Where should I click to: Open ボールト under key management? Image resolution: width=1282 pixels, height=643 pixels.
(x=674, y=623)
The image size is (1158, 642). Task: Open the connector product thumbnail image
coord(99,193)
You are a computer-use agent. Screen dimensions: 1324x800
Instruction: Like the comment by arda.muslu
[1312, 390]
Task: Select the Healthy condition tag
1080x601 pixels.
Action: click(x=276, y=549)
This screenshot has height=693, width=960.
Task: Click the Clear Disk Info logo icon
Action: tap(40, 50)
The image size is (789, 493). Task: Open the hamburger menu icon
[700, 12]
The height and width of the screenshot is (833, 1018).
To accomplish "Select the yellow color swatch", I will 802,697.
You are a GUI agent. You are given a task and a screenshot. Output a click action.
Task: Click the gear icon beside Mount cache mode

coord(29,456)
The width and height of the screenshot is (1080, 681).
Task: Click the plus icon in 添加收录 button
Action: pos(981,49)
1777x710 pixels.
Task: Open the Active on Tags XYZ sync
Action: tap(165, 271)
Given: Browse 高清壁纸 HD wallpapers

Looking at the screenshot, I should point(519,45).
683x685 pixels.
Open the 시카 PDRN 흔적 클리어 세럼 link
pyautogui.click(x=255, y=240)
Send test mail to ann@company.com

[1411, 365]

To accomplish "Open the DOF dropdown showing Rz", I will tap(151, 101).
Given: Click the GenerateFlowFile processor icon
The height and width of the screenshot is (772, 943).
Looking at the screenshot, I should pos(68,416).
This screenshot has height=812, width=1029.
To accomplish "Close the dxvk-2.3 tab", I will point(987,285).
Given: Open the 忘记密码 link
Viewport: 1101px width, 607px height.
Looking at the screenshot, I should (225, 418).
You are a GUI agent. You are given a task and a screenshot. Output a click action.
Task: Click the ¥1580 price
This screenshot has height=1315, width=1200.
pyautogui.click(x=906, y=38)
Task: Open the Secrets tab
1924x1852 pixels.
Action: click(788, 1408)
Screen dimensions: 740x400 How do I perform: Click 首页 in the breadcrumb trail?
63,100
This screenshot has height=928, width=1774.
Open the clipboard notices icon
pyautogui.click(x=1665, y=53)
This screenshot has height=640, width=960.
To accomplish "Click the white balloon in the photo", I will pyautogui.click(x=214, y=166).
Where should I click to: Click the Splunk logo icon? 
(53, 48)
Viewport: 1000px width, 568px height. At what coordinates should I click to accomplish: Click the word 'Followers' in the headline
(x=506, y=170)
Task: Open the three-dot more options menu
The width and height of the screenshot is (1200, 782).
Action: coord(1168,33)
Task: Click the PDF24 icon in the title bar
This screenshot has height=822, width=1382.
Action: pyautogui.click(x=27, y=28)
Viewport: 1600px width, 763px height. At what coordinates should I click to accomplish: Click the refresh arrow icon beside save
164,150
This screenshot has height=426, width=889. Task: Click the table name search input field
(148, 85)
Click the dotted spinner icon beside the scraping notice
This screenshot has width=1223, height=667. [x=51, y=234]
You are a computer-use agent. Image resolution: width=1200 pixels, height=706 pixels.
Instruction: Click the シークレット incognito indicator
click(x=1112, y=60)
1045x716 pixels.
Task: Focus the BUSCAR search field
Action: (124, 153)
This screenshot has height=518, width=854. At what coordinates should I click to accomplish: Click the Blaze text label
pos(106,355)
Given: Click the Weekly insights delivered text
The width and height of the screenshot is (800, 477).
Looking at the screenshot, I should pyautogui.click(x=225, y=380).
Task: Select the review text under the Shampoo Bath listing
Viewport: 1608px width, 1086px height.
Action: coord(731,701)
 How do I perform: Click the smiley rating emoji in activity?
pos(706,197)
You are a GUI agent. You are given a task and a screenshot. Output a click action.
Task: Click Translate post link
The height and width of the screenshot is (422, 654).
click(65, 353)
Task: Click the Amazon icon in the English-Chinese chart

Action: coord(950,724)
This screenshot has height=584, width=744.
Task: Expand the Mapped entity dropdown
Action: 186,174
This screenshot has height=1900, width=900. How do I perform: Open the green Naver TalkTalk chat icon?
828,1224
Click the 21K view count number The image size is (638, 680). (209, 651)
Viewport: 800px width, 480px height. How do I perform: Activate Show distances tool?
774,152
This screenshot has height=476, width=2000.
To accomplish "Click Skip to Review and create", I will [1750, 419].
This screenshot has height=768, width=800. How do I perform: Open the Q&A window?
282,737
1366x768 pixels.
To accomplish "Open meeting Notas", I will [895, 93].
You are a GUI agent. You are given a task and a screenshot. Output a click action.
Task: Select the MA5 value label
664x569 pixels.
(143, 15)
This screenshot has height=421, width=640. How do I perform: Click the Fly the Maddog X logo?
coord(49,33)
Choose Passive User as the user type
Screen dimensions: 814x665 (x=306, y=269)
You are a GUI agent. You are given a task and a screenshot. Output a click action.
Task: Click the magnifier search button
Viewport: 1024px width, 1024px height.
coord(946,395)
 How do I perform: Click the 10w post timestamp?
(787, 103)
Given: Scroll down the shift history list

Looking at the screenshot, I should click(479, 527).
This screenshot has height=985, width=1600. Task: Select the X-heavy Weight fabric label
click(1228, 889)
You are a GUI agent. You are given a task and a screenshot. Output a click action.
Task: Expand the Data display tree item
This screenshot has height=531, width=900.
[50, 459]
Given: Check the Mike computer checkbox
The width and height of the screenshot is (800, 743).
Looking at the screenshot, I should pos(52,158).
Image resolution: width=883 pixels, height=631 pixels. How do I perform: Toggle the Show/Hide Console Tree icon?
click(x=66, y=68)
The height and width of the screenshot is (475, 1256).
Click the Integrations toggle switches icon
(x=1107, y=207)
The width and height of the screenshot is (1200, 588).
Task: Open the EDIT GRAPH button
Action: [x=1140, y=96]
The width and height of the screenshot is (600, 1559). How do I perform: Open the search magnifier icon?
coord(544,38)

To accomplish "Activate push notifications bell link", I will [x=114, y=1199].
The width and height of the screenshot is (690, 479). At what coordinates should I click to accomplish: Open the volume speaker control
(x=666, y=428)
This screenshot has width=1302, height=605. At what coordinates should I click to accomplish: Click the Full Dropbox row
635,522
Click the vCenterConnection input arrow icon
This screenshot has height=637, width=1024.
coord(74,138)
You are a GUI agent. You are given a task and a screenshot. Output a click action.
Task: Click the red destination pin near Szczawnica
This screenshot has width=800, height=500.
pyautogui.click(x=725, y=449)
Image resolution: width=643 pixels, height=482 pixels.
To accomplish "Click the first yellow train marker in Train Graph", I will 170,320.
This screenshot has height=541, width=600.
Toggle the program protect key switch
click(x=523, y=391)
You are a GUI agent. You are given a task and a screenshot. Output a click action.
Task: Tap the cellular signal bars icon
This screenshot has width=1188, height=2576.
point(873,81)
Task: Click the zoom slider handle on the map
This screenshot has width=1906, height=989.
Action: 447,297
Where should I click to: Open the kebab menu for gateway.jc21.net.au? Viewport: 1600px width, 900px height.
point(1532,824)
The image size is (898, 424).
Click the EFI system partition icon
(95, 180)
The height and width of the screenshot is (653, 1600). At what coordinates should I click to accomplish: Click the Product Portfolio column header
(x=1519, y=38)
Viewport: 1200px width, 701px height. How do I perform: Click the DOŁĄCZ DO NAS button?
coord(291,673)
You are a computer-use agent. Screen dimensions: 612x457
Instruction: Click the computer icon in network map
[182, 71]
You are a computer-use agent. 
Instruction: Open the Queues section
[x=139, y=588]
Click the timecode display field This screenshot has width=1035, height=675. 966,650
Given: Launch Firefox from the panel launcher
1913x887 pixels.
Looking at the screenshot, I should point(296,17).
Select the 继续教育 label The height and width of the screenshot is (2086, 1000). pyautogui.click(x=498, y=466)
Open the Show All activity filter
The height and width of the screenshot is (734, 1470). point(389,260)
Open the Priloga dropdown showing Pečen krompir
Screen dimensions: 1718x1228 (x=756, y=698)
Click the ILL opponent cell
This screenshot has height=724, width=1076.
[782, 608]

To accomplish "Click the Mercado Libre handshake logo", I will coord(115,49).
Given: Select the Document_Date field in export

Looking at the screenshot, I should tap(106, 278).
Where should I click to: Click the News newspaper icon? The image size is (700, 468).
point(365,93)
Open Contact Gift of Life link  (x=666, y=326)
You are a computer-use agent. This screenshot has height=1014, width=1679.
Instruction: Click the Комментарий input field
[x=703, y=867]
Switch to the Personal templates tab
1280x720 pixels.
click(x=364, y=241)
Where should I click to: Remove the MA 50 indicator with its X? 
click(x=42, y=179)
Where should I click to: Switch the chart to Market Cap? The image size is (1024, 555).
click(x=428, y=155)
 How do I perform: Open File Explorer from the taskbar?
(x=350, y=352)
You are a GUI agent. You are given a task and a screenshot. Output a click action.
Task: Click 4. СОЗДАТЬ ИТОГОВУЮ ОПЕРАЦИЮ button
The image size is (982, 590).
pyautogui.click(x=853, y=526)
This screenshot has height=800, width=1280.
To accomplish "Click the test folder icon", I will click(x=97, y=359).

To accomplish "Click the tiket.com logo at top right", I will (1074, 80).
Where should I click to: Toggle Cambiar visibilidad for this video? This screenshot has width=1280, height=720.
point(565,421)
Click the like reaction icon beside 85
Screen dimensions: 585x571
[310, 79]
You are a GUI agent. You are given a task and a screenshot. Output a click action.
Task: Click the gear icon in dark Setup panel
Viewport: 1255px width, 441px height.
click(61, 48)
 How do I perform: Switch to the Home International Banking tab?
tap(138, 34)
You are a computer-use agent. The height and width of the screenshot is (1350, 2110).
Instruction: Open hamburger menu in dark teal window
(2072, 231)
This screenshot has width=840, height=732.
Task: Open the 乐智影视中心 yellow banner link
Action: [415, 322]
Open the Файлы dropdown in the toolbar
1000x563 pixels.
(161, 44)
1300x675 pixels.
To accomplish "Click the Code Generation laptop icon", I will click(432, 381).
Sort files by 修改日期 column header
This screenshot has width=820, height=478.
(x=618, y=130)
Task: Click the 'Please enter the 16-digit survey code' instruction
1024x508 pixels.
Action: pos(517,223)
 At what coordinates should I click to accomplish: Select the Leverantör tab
────────
PROBLEM STATEMENT
Set down only the lines above that fall between the line holding "You are a computer-use agent. Screen dimensions: 612x457" and the line holding "Open Contact Gift", inclusive, keeping each exact.

RESPONSE FOR THIS EXERCISE
You are a computer-use agent. Screen dimensions: 612x457
Instruction: Click the computer icon in network map
[182, 71]
You are a computer-use agent. 
Instruction: Open the Queues section
[x=139, y=588]
Click the timecode display field This screenshot has width=1035, height=675. 966,650
Given: Launch Firefox from the panel launcher
1913x887 pixels.
Looking at the screenshot, I should point(296,17).
Select the 继续教育 label The height and width of the screenshot is (2086, 1000). pyautogui.click(x=498, y=466)
Open the Show All activity filter
The height and width of the screenshot is (734, 1470). point(389,260)
Open the Priloga dropdown showing Pečen krompir
Screen dimensions: 1718x1228 (x=756, y=698)
Click the ILL opponent cell
This screenshot has height=724, width=1076.
[782, 608]

To accomplish "Click the Mercado Libre handshake logo", I will coord(115,49).
Given: Select the Document_Date field in export

Looking at the screenshot, I should tap(106, 278).
Where should I click to: Click the News newspaper icon? The image size is (700, 468).
point(365,93)
Open Contact Gift of Life link  (x=666, y=326)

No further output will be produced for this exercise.